* Your task
Exact reproduction, images excluded: write out the records below.

*** Records for the task ***

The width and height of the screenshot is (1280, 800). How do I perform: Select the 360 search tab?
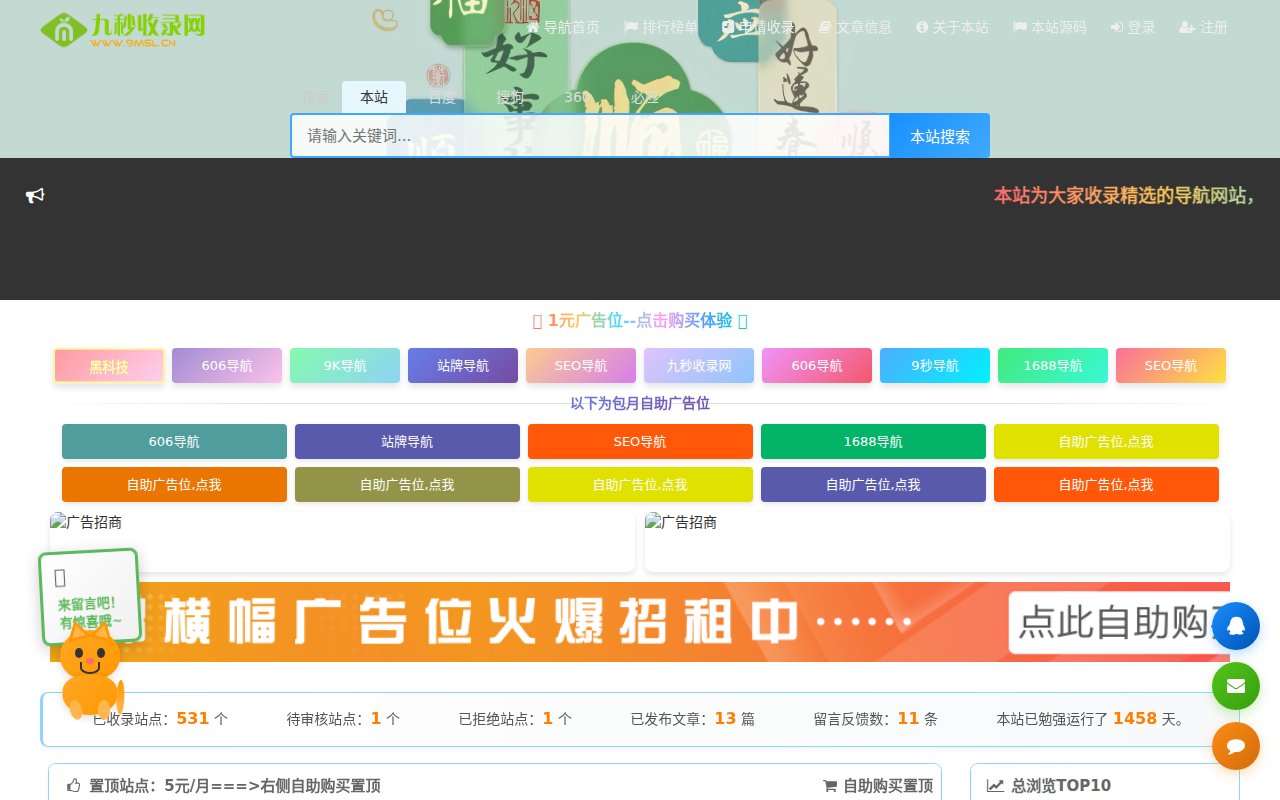[577, 97]
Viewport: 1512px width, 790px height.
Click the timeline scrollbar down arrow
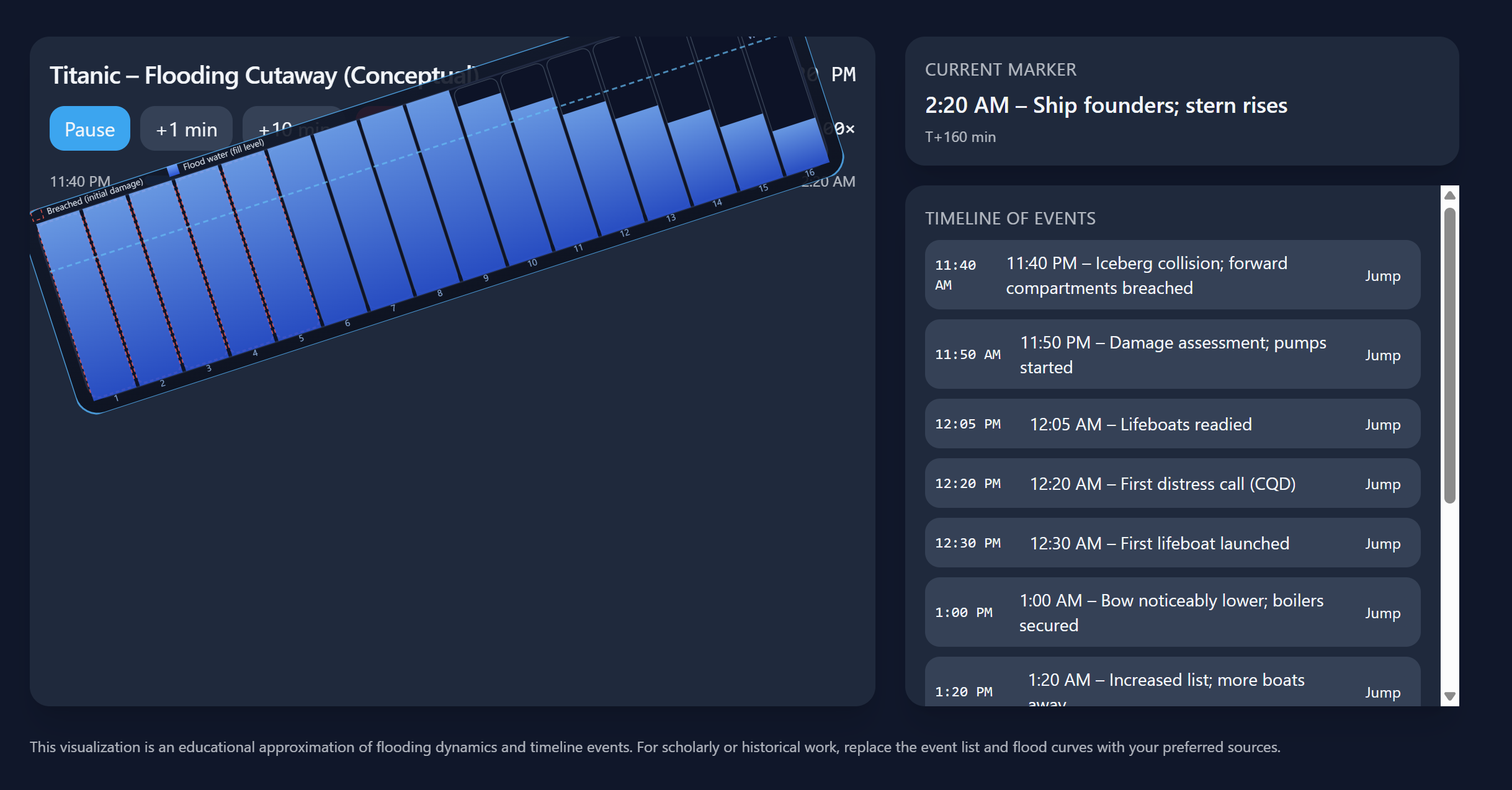pyautogui.click(x=1449, y=696)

*** End of Records for the task ***

* Output
The width and height of the screenshot is (1280, 800). How do I perform: Select the 360 search tab?
[577, 97]
Viewport: 1512px width, 790px height.
Click the timeline scrollbar down arrow
pyautogui.click(x=1449, y=696)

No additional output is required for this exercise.